**Task to carry out**
Please copy each line from the entries that contains the string "menu".

▶

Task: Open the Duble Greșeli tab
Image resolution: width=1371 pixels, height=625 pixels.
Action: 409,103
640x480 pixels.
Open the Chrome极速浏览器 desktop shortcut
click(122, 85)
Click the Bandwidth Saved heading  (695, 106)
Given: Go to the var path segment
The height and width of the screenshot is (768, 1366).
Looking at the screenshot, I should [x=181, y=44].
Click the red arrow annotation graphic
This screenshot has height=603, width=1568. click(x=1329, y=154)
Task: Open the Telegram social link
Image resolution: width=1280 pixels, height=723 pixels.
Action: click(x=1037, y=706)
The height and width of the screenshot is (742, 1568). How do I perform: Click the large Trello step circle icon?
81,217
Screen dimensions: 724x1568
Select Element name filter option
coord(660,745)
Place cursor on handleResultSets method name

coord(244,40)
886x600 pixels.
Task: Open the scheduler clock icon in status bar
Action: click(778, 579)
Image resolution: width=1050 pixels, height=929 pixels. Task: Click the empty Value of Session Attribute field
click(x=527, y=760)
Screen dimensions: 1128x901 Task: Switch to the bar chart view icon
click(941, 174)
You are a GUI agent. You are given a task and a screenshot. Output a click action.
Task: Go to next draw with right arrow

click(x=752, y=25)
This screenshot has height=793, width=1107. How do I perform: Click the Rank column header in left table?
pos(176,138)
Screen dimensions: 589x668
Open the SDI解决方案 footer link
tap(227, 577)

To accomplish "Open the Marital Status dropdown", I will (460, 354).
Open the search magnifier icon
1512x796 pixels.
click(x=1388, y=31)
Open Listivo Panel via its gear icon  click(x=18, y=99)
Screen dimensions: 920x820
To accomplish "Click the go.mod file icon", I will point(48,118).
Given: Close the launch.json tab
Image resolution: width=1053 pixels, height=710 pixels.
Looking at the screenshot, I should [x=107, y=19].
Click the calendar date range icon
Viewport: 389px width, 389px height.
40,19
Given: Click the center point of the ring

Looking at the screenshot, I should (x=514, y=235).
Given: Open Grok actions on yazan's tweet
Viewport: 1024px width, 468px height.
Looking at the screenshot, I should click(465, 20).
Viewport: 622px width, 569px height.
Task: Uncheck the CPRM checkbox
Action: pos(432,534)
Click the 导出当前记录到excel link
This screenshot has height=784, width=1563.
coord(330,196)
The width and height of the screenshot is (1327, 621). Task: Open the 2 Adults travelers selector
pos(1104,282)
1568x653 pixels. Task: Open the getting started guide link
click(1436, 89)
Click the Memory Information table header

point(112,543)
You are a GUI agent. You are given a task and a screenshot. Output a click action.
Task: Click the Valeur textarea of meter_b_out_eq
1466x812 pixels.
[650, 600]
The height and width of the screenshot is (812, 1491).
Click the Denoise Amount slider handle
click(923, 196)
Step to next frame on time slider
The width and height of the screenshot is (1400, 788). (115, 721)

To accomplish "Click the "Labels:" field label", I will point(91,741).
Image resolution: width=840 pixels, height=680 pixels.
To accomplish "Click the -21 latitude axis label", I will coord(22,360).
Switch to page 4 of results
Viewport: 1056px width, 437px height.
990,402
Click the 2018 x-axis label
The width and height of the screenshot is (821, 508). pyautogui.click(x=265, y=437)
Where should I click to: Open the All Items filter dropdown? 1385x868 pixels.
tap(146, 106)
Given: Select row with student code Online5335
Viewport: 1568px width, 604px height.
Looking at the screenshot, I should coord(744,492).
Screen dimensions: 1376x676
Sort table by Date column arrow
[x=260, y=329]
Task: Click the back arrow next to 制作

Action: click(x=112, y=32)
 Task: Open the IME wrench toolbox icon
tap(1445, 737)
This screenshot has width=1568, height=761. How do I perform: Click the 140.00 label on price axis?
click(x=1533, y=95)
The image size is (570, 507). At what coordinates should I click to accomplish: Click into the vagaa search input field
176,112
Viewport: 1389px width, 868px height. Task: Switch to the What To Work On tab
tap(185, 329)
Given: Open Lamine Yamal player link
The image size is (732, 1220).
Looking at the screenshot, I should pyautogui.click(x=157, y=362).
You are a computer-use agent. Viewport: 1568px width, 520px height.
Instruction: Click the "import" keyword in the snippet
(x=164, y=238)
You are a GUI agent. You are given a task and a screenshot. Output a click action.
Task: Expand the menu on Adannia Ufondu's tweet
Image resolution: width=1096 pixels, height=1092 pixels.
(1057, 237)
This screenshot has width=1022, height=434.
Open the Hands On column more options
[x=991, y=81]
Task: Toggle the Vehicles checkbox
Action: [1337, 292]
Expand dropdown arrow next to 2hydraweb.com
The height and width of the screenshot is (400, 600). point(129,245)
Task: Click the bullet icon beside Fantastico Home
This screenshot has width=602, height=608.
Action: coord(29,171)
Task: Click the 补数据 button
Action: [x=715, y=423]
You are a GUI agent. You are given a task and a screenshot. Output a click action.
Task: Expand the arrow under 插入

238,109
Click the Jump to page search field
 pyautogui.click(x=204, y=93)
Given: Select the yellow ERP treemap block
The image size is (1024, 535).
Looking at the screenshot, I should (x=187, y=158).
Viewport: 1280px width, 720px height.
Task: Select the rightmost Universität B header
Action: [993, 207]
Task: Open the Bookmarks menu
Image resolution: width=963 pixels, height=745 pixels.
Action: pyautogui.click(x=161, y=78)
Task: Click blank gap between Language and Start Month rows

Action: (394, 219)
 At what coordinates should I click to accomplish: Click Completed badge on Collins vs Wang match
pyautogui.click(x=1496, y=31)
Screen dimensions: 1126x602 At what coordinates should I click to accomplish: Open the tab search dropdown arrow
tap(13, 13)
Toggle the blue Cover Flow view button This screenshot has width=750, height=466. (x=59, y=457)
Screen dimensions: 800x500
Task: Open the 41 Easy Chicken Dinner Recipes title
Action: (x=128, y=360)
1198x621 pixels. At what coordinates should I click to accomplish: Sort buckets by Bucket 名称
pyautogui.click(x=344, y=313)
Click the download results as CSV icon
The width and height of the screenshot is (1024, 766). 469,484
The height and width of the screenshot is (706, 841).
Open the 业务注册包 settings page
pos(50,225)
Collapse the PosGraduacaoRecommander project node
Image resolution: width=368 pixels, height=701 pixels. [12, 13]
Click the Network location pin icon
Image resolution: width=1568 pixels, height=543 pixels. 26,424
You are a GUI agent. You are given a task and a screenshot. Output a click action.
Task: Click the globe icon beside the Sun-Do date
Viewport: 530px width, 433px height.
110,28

◀

**Output below**
Task: Expand the menu on Adannia Ufondu's tweet
Task: Open the Bookmarks menu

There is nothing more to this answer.